+
Am Geierstein in Lenggries verschafften sich Mitarbeiter des Forstbetriebs am Montag einen Überlick über die Sturmschäden. 

Schwere Schäden in den Wäldern

Gefahr für Wanderer und Waldbauern - Föhnsturm hinterlässt Spur der Verwüstung 

Bad Tölz-Wolfratshausen– Besonders im Gebiet um den Lenggrieser Geierstein sieht es wild aus im Wald: Wanderer berichten, dass dort selbst tiefwurzelnde Bäume umgeknickt sind und durcheinander liegen wie Zündhölzer.
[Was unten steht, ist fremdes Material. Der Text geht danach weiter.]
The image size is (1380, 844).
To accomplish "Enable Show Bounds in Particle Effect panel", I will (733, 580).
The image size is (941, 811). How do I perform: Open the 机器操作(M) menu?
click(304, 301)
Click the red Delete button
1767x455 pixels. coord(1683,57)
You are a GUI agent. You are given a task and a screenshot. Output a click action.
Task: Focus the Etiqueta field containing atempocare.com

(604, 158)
In den Waldgebieten der Bayerischen Staatsforsten im Südlandkreis bei Benediktbeuern, Vorderriß, Jachenau und Hohenburg sind die Schäden besonders verheerend. 12 000 bis 15 000 Kubikmeter Holz fällte der Sturm laut Robert Krebs dort mutmaßlich. Der stellvertretende Chef des Tölzer Forstbetriebs machte sich am Montag am Geierstein ein Bild. Dort müsse man den beliebten Steig vorerst schließen. „Der Weg ist mit Holz zugefallen, Stämme hängen darüber und brechen auch noch nach“, sagt Krebs. „Das ist eine große Gefahr für Wanderer.“ Es werde wohl bis zum Frühjahr dauern, bis die Schäden dort behoben seien. Die querliegenden Bäume ziehe man mittels Holzseilbahn aus den Hängen.

Lesen Sie auch: Sturm beschädigt Kapelle in der Ramsau stark

Fielen in einigen Teilen des Landkreises nur einzelne Bäume, sind es andernorts ganze Schneisen. Der Föhnsturm wütete mit unterschiedlicher Intensität. Das bestätigt Robert Nörr vom Amt für Ernährung, Landwirtschaft und Forsten (AELF) in Holzkirchen, das auch für den hiesigen Landkreis zuständig ist. „Es gibt Bereiche, da sieht es furchtbar aus“, sagt Nörr. „Im Nordlandkreis fielen dafür zum Teil nur einzelne Bäume.“ Das Verheerende am Föhn sei die Süd-Richtung, aus der der Wind blase, die hohe Geschwindigkeit und die Turbulenzen, die ein solcher Sturm mit sich bringe. „Die Wälder hierzulande sind eher Sturm aus Norden und Nord-Ost gewöhnt“, sagt der Wolfratshauser Revierförster und AELF-Sprecher.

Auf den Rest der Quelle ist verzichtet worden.